While Be Kind Rewind wasn’t the best movie I’ve seen recently — heck its not even the best Gondry film in my opinion — it did strike a cord that’s resonated with me ever since. I keep coming up with new ways of thinking about the film weeks after my first and only viewing. What’s captivated my attention is the films interweaving of two strong core-principles that are very dear to me. The community and its relation to a DIY aesthetic and copyright law in relation remixing.
If you’ve seen my blog in the past you might have noticed that copyright law is of particular interest to me. Most notably I’m a huge fan of Larry Lessig and his book Free Culture. In it Lessig argues that all works of art are inherently indebted to the works that come before them. The mixing and re-mixing of works has been an important staple of our creative ecosphere. Disney for example built his empire on cartoons based upon existing works for which he paid no royalties.

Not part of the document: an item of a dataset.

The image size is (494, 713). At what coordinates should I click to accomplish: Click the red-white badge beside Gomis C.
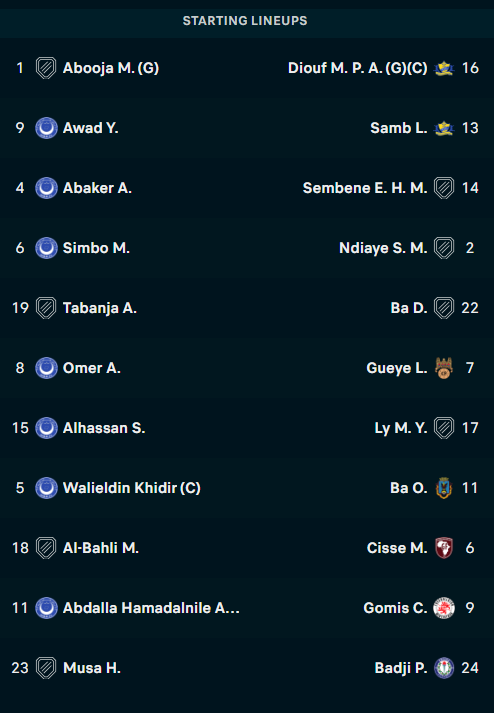(x=444, y=608)
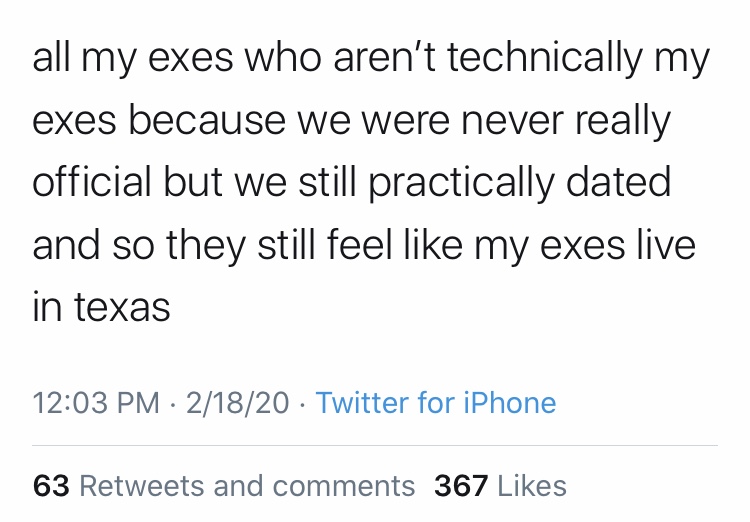View the 63 Retweets and comments

(x=224, y=486)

Graffiti and (for lack of a better word) urban culture has been a proponent of mixing and remixing since its early beginnings. What Be Kind Rewind gets right is the sense of joy and accomplishment achieved when making art for oneself irrelevant of the originator of that content. The original is not used with disrespect — actually quite the opposite — it is because of its importance to the remixer. The great thing about BKR is that not only does it get this right, but it also makes a terrific argument for how a down-trodden community (or any community) can be built around this sense of remixing and investment in DIY.

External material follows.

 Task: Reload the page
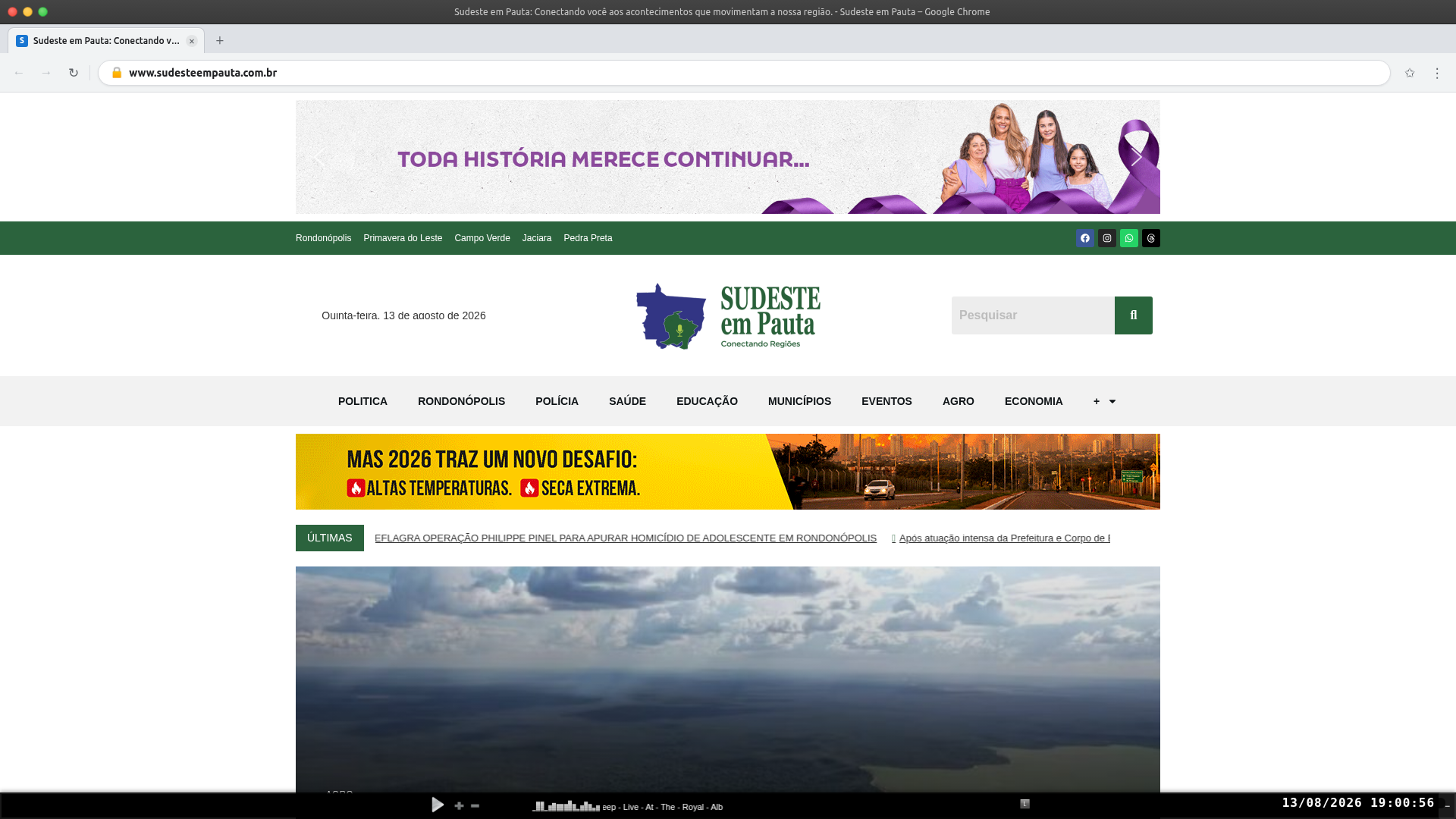[x=74, y=73]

Now BKR isn’t the best Gondry film on record. He’s got a wonderfully imaginative and creative mind and certainly his previous work such as Human Nature, The Science of Sleep and Eternal Sunshine of the Spotless Mind are evidence of that. In contrast Be Kind Rewind has a far more traditionally structured narrative. I don’t fault the film for this, however, first off because its nice to see Gondry attempt such a structured piece — I had worried at times that all of his films would be trippy dreams and he would become a one trick pony. Secondly I do see those whimsical Gondry moments in BKR when — and this is important — the community in the film makes the films for themselves.
In a way though BKR is the least Gondry-like Gondry film, it’s the most instructive. Watching films like Science of Sleep and Eternal Sunshine I am caught up in the world and entranced by the visuals. I love these films but I also am presented with works that are distinctly Gondry’s and his alone. What BKR teaches me as an audience member is that hell I could do that! What’s important is the process of the making and taking pride in constructing works regardless of the legal ramifications. Now… if I could only get Jack Black and Mos Def for a weekend.. I have this great idea for a sweded version of The Royal Tenenbaums.